[EXERCISE TEXT — start]

- Original Australian daybill
- Directed by: Martyn C. Webster
- Written by: A. R. Rawlinson
- Based on: the television serial by Francis Durbridge
- Produced by: Ernest G. Roy
- Starring: Robert Beatty Elizabeth Sellars
- Cinematography: Gerald Gibbs
- Edited by: Joseph Sterling
- Music by: Wilfred Burns
- Production company: Nettlefold Films (UK)
- Distributed by: Butcher's Film Service
- Release date: 1953 (UK);
- Running time: 77 minutes
- Country: United Kingdom
- Language: English

= The Broken Horseshoe (film) =

1953 British crime drama by Martyn C. Webster

The Broken Horseshoe is a 1953 British "B" crime film directed by Martyn C. Webster and starring Robert Beatty, Elizabeth Sellars, Peter Coke, and Hugh Kelly. It was written by A. R. Rawlinson based on the BBC television series of the same title from the previous year. A surgeon is drawn into a murder case.

==Plot==
A hit-and-run victim is operated on by Dr Fenton, but the patient is later murdered, and the doctor finds himself the prime suspect. The mysterious Della, connected to a horse-doping ring, falls for the doctor and helps him clear his name and expose the villains.

[EXERCISE TEXT — finish]

> **WHAT TO WORK ON**
a) According to the text about The Broken Horseshoe, how long is the film's running time?
b) Continue the text about The Broken Horseshoe from its end, following the plot summary.

[DATA — start]

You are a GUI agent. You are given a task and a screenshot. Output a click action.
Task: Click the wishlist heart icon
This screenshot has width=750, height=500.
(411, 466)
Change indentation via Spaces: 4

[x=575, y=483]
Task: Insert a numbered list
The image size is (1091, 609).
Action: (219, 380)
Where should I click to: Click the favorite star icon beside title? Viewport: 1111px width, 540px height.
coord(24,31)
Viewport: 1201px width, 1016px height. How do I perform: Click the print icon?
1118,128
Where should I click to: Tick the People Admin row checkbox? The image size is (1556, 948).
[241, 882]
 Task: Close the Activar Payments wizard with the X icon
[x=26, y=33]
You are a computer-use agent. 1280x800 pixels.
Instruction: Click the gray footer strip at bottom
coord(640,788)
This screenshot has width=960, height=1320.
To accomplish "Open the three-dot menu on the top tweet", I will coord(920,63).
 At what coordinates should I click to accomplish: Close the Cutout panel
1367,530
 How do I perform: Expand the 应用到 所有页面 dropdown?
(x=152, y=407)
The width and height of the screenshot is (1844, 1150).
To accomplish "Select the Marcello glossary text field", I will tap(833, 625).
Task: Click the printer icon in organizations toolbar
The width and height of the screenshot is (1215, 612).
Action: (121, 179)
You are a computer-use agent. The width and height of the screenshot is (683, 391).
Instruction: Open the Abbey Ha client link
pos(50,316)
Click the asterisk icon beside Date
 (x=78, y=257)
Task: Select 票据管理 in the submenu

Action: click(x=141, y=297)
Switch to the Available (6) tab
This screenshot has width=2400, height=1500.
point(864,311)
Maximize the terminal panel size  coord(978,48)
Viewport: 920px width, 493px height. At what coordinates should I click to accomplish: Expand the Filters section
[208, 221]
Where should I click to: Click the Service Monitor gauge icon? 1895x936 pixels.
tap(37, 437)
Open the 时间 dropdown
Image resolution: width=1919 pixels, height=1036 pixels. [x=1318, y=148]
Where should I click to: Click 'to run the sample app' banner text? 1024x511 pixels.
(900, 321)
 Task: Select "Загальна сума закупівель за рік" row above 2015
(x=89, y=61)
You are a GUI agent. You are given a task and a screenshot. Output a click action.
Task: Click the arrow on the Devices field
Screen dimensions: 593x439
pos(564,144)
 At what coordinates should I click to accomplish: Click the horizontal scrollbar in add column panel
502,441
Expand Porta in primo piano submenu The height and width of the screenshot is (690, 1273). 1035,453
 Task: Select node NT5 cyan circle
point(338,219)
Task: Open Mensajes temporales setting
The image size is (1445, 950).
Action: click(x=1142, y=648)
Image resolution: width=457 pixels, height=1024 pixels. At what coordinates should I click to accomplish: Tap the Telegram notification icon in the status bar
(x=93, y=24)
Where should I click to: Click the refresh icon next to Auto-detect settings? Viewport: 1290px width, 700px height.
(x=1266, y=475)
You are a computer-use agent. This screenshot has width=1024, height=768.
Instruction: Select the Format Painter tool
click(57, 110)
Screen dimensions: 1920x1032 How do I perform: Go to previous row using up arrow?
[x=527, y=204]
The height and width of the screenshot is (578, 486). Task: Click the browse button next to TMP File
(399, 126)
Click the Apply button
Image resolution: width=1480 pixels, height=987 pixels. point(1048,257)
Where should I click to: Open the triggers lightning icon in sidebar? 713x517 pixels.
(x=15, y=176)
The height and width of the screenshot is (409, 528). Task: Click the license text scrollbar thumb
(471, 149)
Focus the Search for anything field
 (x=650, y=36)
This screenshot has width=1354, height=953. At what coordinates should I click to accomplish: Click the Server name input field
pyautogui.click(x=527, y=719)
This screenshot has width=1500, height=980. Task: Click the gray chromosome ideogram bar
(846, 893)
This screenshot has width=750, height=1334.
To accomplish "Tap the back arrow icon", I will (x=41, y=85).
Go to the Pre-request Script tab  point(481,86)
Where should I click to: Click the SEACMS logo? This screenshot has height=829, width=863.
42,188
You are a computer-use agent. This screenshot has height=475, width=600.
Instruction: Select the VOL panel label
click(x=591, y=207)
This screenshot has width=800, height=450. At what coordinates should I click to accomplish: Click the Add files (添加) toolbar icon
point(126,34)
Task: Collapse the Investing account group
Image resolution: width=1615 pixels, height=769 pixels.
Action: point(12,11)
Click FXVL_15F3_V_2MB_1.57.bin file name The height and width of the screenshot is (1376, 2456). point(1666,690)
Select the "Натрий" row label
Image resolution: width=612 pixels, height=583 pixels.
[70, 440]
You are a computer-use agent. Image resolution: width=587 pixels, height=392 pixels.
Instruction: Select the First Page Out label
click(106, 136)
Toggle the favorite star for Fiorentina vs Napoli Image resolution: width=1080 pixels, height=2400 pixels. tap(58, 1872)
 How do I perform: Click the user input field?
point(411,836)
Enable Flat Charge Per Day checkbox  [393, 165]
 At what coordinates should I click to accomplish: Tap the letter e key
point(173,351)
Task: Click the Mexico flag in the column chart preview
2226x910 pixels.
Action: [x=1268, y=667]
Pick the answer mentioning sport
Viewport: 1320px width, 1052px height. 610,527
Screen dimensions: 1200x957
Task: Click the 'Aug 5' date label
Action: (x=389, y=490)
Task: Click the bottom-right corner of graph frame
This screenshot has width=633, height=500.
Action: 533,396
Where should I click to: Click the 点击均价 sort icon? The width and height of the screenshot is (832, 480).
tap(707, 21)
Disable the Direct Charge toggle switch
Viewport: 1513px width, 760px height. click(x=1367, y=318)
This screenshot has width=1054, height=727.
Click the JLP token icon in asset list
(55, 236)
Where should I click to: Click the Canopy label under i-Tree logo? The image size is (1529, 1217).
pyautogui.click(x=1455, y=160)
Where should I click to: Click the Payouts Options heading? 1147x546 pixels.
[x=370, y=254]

[DATA — finish]

> **ANSWER SECTION**
a) 77 minutes

b)
==Cast==
- Robert Beatty as Dr Mark Fenton
- Elizabeth Sellars as Della Freeman
- Peter Coke as Detective Inspector George Bellamy
- Hugh Kelly as Dr Craig
- Janet Butler as Sister Rogers
- Vida Hope as Jackie Leroy
- Ferdy Mayne as Charles Constance
- James Raglan as Superintendent Grayson
- George Benson as Prescott
- Roger Delgado as Felix Gallegos
- Ronald Leigh-Hunt as Sergeant Lewis
- Hugh Pryse as Mr Rattray
- Toke Townley as Fred Barker

==Critical reception==
Kine Weekly said "The shrewdly chosen leading players neatly handle the bizarre plot, and their alert team work, amplified by a wide variety of appropriate and realistic backgrounds, leads to an intriguing amalgam of sentiment and homicide. Loose ends are securely tied at the finish, and there is no lack of surprise. Good average British thriller."

Monthly Film Bulletin said "a competently made little thriller, convincing at the time, although some loose ends are left. An amusing character part is played by Vida Hope."

In British Sound Films: The Studio Years 1928–1959 David Quinlan rated the film as "average", writing: "Rare coincidence of director, writer (Durbridge) and star (Peter Coke) from radio's famous Paul Temple series. But thriller is fairly ordinary."

Chibnall and McFarlane in The British 'B' Film wrote: "Some brisk direction ensured that the film rose above the average supporting mystery thriller."